Designed landscape feature, Hilltown Great, Co. Meath
Co. Meath |
Designed Landscapes
In a field in Hilltown Great, County Meath, something shows up on aerial photography that has no obvious explanation at ground level.
A roughly circular enclosure, approximately 35 metres in diameter, appears as a cropmark, the subtle discolouration in growing crops that betrays buried or disturbed ground beneath. What makes it quietly puzzling is not its size or shape, but the gap between how it looked in one era and how it appears now.

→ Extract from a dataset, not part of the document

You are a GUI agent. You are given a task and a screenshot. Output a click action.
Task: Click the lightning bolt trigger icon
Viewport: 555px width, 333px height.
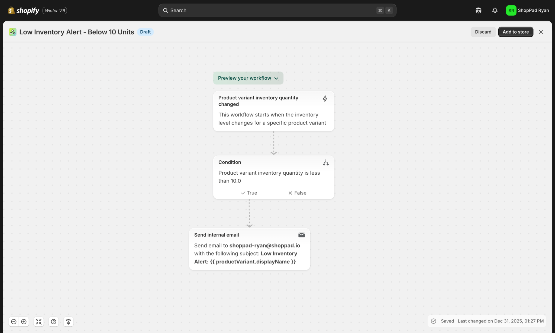(x=325, y=99)
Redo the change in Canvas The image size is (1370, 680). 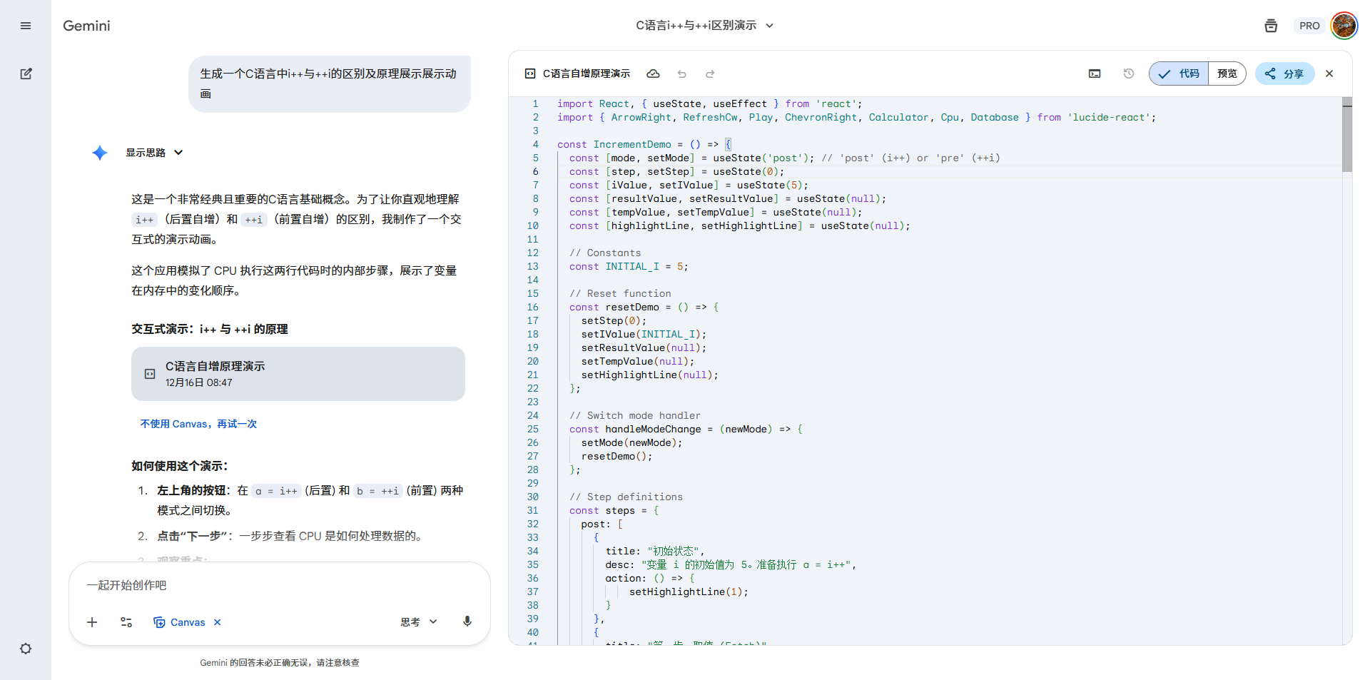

The Ordnance Survey's six-inch map of 1836 records the feature as triangular, while the 1908 edition shows it as a small circular copse, a tight cluster of trees. Somewhere between those two dates, the geometry changed, or at least the way it was read and drawn did. The enclosure itself is defined by a single fosse, a ditch or channel cut into the ground, and is most likely a demesne feature rather than anything prehistoric or early medieval. Demesne landscapes, the ornamental and working grounds attached to landed estates, frequently included planted enclosures, specimen trees, and geometric arrangements that served aesthetic or practical purposes and were designed to be seen, at least from the house. Over time, as estates declined and planting matured or was cleared, such features could shift considerably in appearance. What was once a shaped plantation might reduce to a faint ring in the soil, legible only from altitude.